Q&A with Phoenix Police Chief Jeri Williams on protests, progress
PHOENIX – After a spring and summer of protests, lawsuits and accusations of excessive use of force, Phoenix Police Chief Jeri Williams said Wednesday her department continues to make strides in community relations.
“As with any police department, any agency, we do have more work to do – we don’t shy away from it,” Williams said on KTAR News 92.3 FM’s The Mike Broomhead Show.
“But we don’t want perfection to be the enemy of progress.”
Starting in June, Williams’s department began implementing changes to some policies, getting rid of a neck hold to restrain suspects.
“I think the majority of the community is seeing [new policies] as a positive sign,” Williams said.
“We’ve been going at this for about 100 days or so in spite of COVID, in spite of calls for service, in spite of violent crime increases. As usual, Phoenix PD has risen to the occasion.
“A lot has happened and a lot is going on.”
Police were on duty for more than three weeks of downtown protests against the in-custody deaths of George Floyd in Minnesota and Dion Johnson in metro Phoenix.
Williams touched on several topic during the nearly nine-minute interview, including these:
How do you respond to criticism of police actions during the protests?

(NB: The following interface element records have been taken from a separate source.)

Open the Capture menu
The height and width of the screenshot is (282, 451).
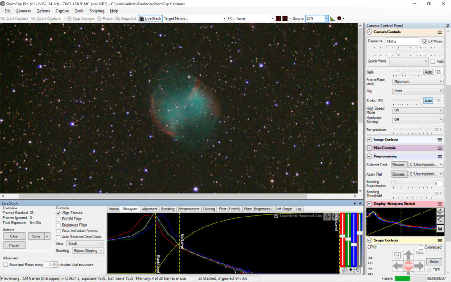pos(62,11)
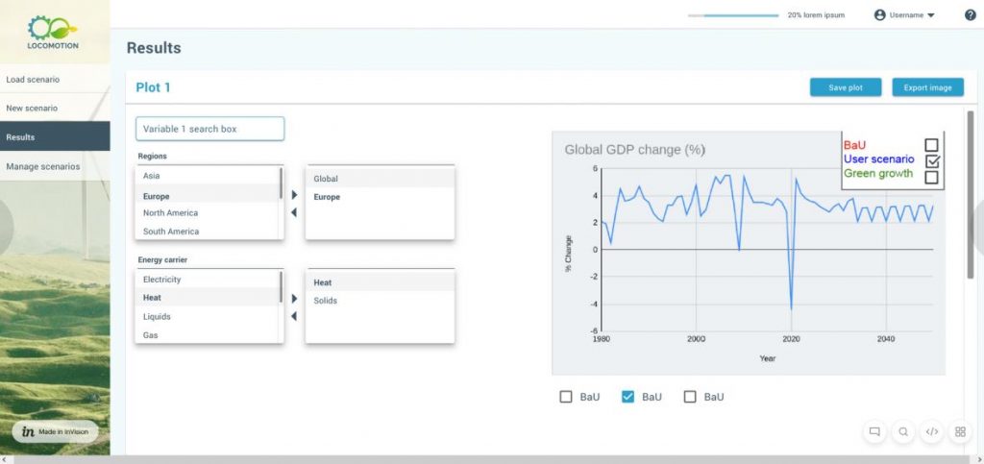Click the Export image button
984x464 pixels.
[x=927, y=87]
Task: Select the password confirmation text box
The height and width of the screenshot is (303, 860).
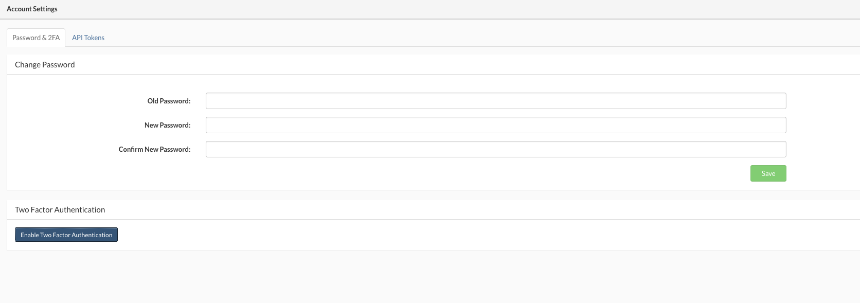Action: pos(495,149)
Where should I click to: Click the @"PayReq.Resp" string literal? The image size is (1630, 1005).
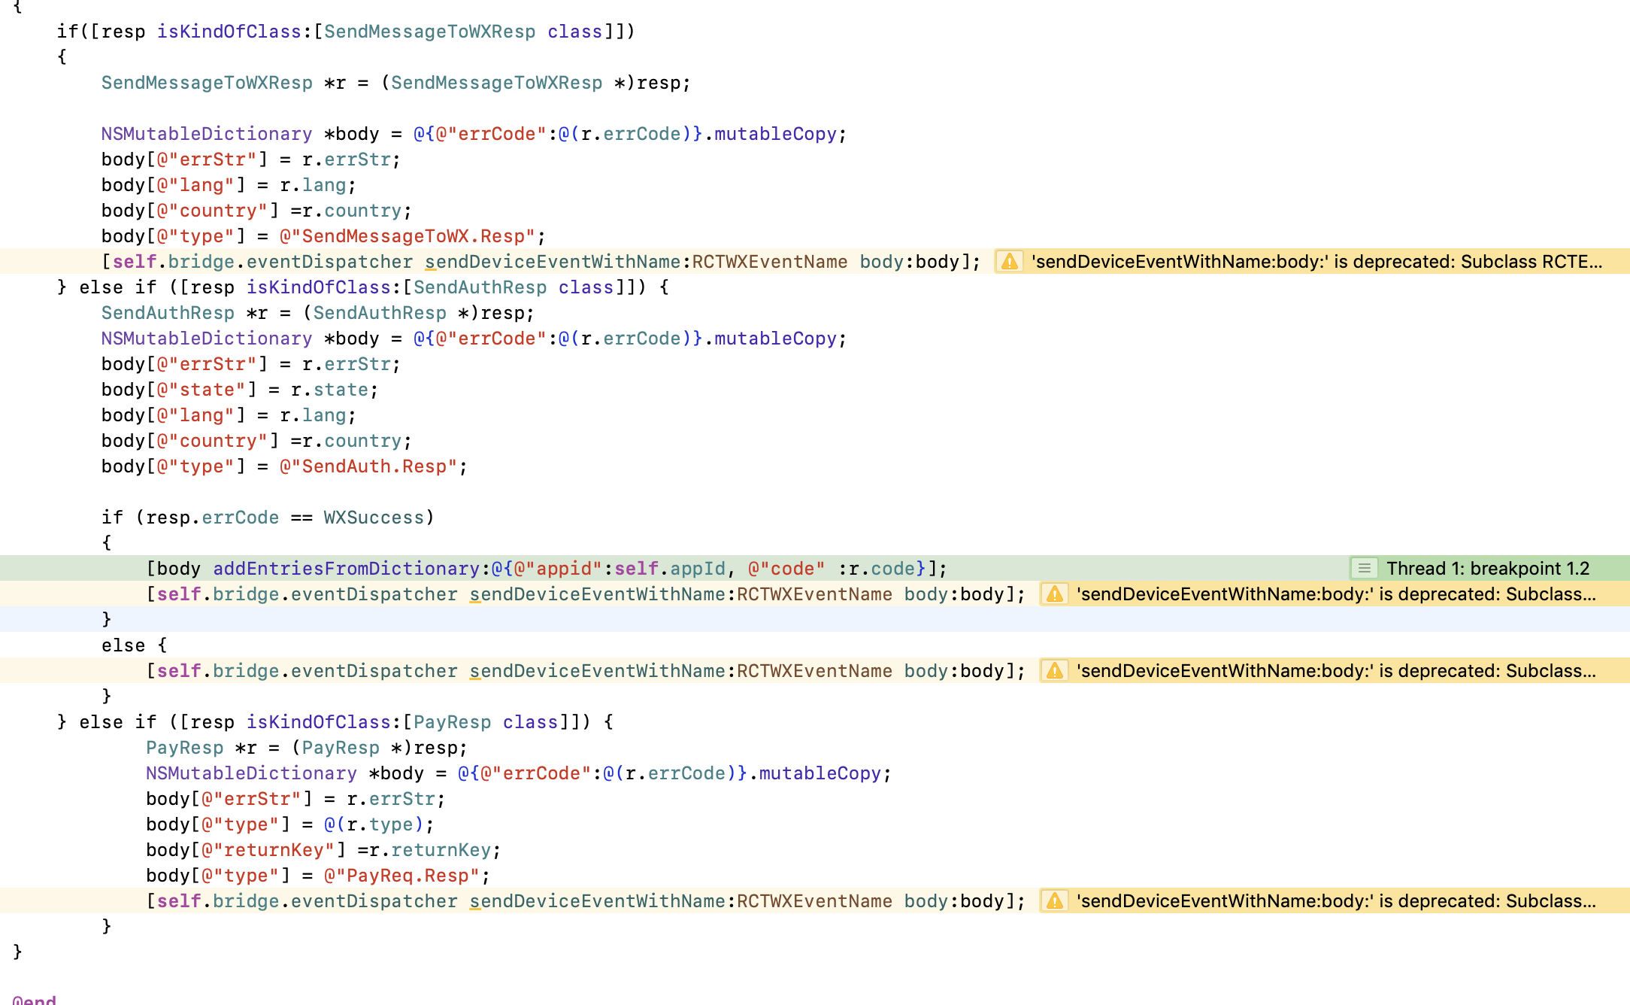[x=401, y=876]
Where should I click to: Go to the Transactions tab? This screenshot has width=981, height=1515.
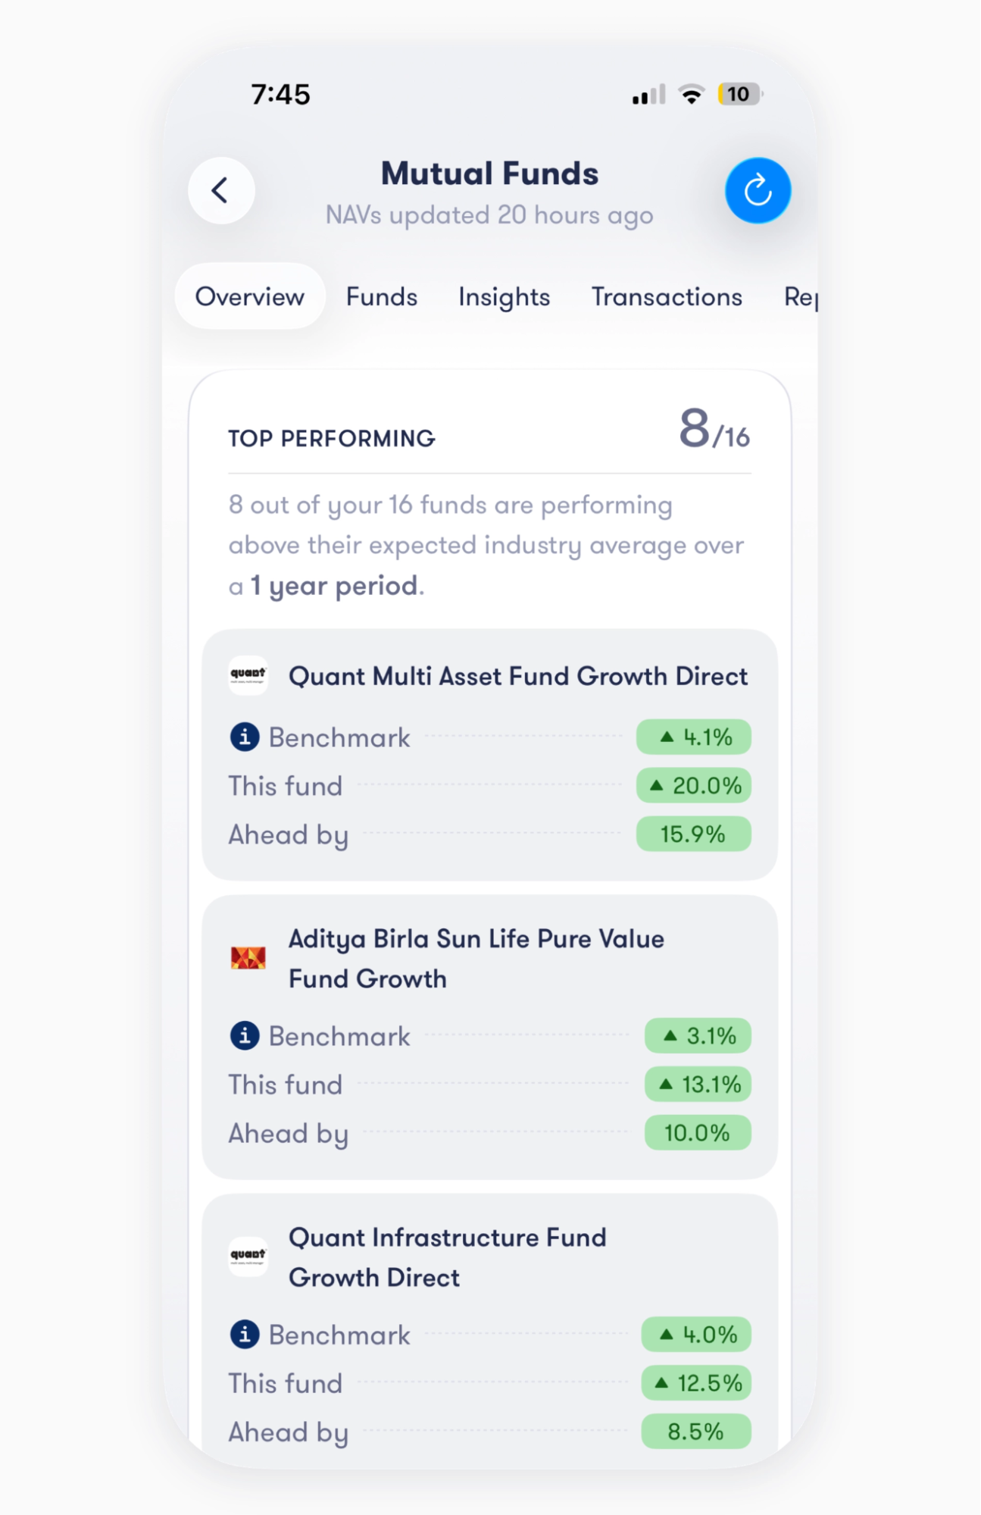(x=667, y=296)
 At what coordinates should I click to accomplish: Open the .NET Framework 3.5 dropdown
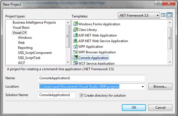pos(139,15)
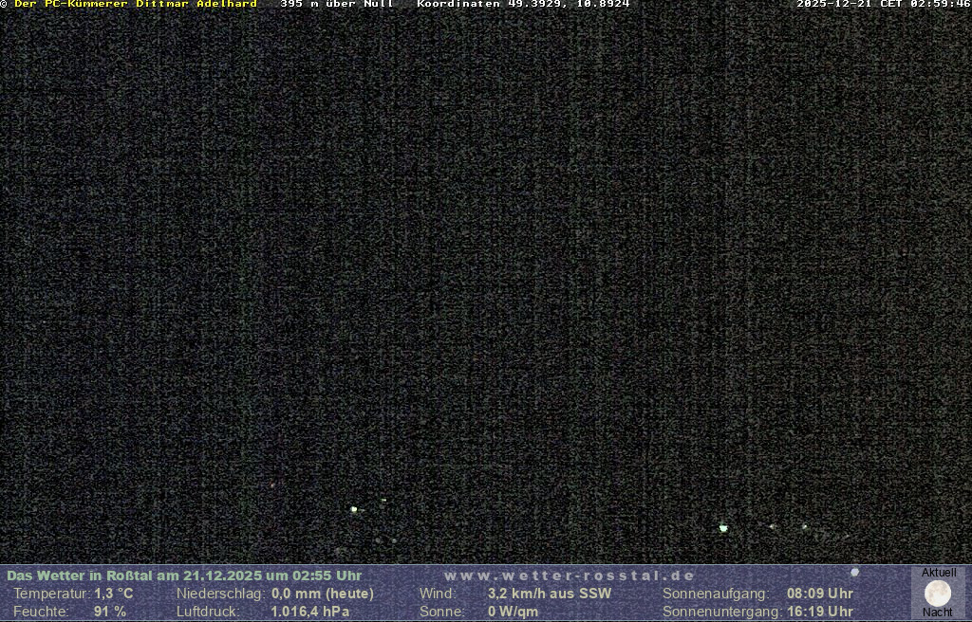Image resolution: width=972 pixels, height=622 pixels.
Task: Click the bright light on the lower right
Action: click(x=723, y=528)
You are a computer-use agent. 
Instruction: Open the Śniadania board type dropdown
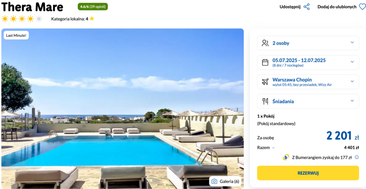pyautogui.click(x=308, y=101)
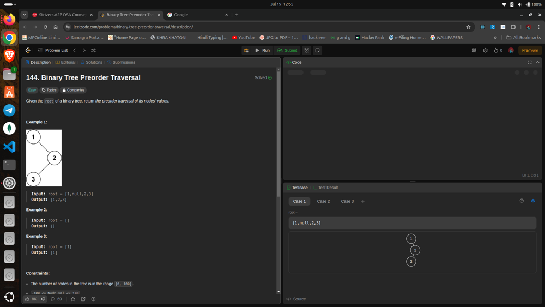Share this problem via share icon

(x=83, y=299)
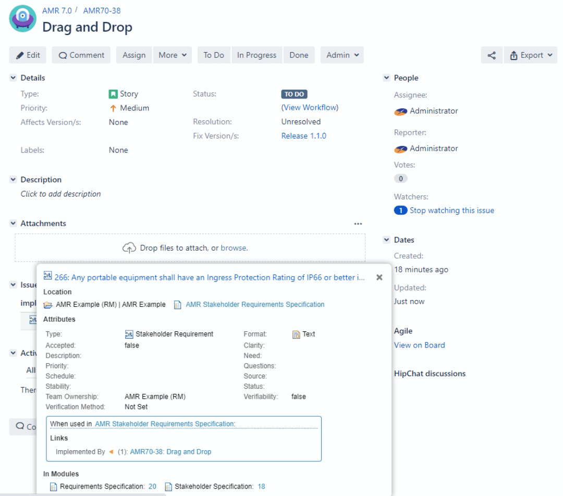Open the attachments more-actions ellipsis icon
Image resolution: width=563 pixels, height=496 pixels.
tap(358, 223)
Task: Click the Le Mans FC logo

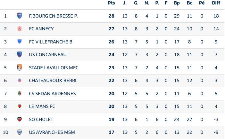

Williams: “When folks come out to protest and it ends up being peaceful, we don’t take any action. But at the same time, there are individuals – a very small number of them – who want to commit criminal acts.
“I can’t allow criminal acts to happen in our city. When we see other cities across the country either demolished or burned or otherwise, I think we’ve been able to get the word out about how important First Amendment is and free speech is, while at the same time letting people know very clearly that we cannot support violent or criminal behavior. That takes away from the important message of the peaceful protesters.”
What differences are there now in Phoenix PD from when the protests started?
“We’ve deployed body-worn cameras, we’ve made adjustments to not having the carotid-control technique policy anymore, we’ve made adjustments to our shooting at moving vehicles … and we’ve also added a duty-to-intervene and report violations of excessive force that officers may witness.”
How has the community responded to the changes?
Williams: “I think the majority of the community is seeing it as a positive sign, but if there is one person or a group of people or neighborhoods of individuals who don’t have trust in the police department, I’m not just going to give up and walk away.
“You have to fill those gaps and try to figure out how to best engage those communities.”
How do you make sure morale stays high?
Williams: “We’ve really been stepping up our mental health and access to mental health for all of our employees. And that’s not just the sworn side, it’s the civilian side, too. And we’ve also started to deploy a therapy dog.
“Just those small things [are] making a big difference.”